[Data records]
##############################
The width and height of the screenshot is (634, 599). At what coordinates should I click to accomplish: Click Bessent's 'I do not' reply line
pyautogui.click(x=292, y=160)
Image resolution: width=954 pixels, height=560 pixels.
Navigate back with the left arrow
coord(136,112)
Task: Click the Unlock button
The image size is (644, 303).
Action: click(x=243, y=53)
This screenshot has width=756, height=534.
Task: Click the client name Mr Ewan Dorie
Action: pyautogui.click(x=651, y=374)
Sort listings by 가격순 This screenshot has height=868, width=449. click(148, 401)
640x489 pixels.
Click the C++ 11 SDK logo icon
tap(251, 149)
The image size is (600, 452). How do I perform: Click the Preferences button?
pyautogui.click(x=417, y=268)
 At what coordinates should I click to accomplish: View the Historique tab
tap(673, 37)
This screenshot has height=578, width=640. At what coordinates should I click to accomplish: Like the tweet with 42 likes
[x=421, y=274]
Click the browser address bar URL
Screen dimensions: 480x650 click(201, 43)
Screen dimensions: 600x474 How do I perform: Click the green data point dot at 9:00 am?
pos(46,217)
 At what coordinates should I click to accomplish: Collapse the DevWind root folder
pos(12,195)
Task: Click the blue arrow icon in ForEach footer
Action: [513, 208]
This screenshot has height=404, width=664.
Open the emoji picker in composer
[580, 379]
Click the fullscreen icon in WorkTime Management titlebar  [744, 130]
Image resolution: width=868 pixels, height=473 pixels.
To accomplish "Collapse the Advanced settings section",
##############################
**TASK INSTRUCTIONS**: Please quote the records above exactly, without skipping a line.

**ANSWER SECTION**:
The width and height of the screenshot is (634, 599). At what coordinates should I click to accomplish: Click Bessent's 'I do not' reply line
pyautogui.click(x=292, y=160)
Image resolution: width=954 pixels, height=560 pixels.
Navigate back with the left arrow
coord(136,112)
Task: Click the Unlock button
The image size is (644, 303).
Action: click(x=243, y=53)
This screenshot has width=756, height=534.
Task: Click the client name Mr Ewan Dorie
Action: pyautogui.click(x=651, y=374)
Sort listings by 가격순 This screenshot has height=868, width=449. click(148, 401)
640x489 pixels.
Click the C++ 11 SDK logo icon
tap(251, 149)
The image size is (600, 452). How do I perform: Click the Preferences button?
pyautogui.click(x=417, y=268)
 At what coordinates should I click to accomplish: View the Historique tab
tap(673, 37)
This screenshot has height=578, width=640. At what coordinates should I click to accomplish: Like the tweet with 42 likes
[x=421, y=274]
Click the browser address bar URL
Screen dimensions: 480x650 click(201, 43)
Screen dimensions: 600x474 How do I perform: Click the green data point dot at 9:00 am?
pos(46,217)
 At what coordinates should I click to accomplish: Collapse the DevWind root folder
pos(12,195)
Task: Click the blue arrow icon in ForEach footer
Action: [513, 208]
This screenshot has height=404, width=664.
Open the emoji picker in composer
[580, 379]
Click the fullscreen icon in WorkTime Management titlebar  [744, 130]
Image resolution: width=868 pixels, height=473 pixels.
To accomplish "Collapse the Advanced settings section",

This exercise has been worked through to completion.